Evaluation#

One of the main challenges of automatic mixing systems is their evaluation. Music mixing is inherently a creative process and therefore a highly subjective task whose result cannot be objectively categorized as correct or incorrect. So, by modeling or automating this process, we often generate an ill-posed problem, where there is no unique correct solution, and which cannot be fully expressed through objective metrics either. This directly affects the way we train and evaluate our models, as there is not a single feasible metric that will fully encompass the production quality of a generated mix. For a supervised learning task, the use of a professional human-made mix as the ground truth is often a good indicator of performance, however, we must acknowledge that a mix that deviates from the ground truth does not always corresponds to an aesthetically unpleasant or “bad” mix. Thus, perceptual listening tests have become the conventional way to evaluate these systems, and while there is no standardized test type or platform, we can base the design of a perceptual test on a set of best practices that can be found within the literature and adjust them to the specific characteristics of the automatic mixing system to be tested.

Objective Metrics#

Objective evaluation of music production tasks is not a straightforward task and remains an open field of research. For instance, no audio feature, loss function or deep learning embedding have yet been found that fully represent solely the mixing, post-production, or audio effects processing of an input audio. The existence of such a metric has the potential to significantly reduce the research and development time of automatic mixing systems. This, since in comparison with perceptual tests, the evaluation through metrics requires less time and effort.

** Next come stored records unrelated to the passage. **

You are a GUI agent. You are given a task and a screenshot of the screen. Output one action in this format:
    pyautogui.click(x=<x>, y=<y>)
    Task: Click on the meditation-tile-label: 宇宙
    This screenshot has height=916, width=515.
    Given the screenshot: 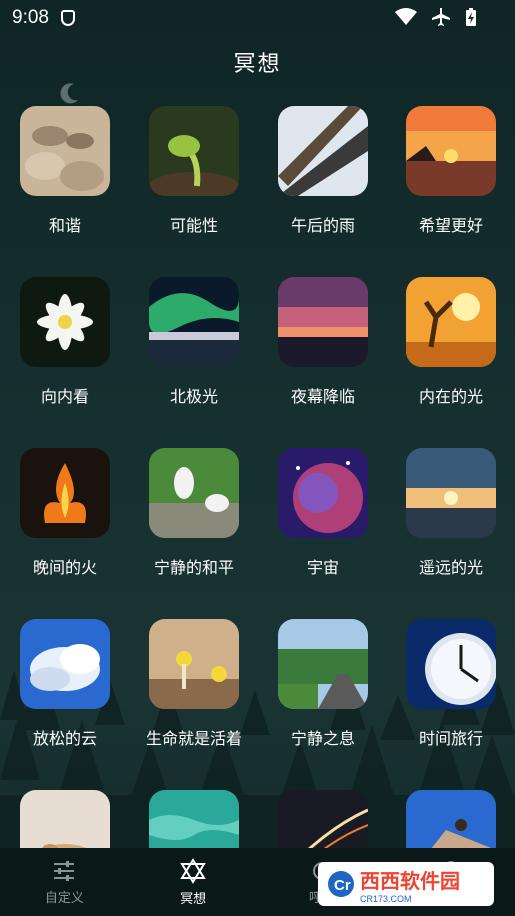 What is the action you would take?
    pyautogui.click(x=322, y=568)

With this in mind, we can approximate the objective evaluation of automatic mixing systems through audio features that relate to the most common audio effects used during mixing. Since audio effects generally manipulate audio characteristics such as frequency content, dynamics, spatialization, timbre, or pitch, we can use audio features that are associated with these audio characteristics as a way to numerically evaluate mixes.

Considering the shortcomings of an objective evaluation when comparing mixtures, these features should only be taken as an indicator of performance when testing our models. An example of such flaws is a lack of ability to capture production quality or aesthetic improvements, or a lack of evidence of artifacts within the mix [SRDM19].

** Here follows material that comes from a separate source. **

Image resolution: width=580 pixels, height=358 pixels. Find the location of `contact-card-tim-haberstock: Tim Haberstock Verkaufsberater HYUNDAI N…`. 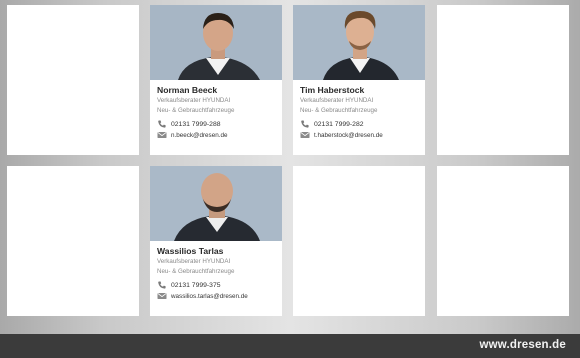

contact-card-tim-haberstock: Tim Haberstock Verkaufsberater HYUNDAI N… is located at coordinates (359, 80).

We can use the following audio features [CR21]:

  • Spectral features for EQ and reverberation: centroid, bandwidth, contrast, flatness, and roll-off [Pee04]

  • Spatialisation features for panning: the Panning Root Mean Square (RMS) [TJM07]

  • Dynamic features for dynamic range processors: RMS level, dynamic spread and crest factor [MDMP+15]

  • Loudness features the integrated loudness level (LUFS) and peak loudness [IR11]

To capture the dynamics of audio effects information we can compute the running mean over a fixed number of past frames [TJM07]. We can calculate the mean absolute percentage error between the target and output features to get a better understanding of the overall relative error.

Deep features such as the embedding output of the Fx encoder proposed in [KMartinezRamirezL+22] could also be used as an indicator of similarity for audio effect information, although a further analysis of such embeddings is required. Likewise, this applies to general purpose deep features related to audio perception, such as the Fréchet Audio Distance [KZRS19].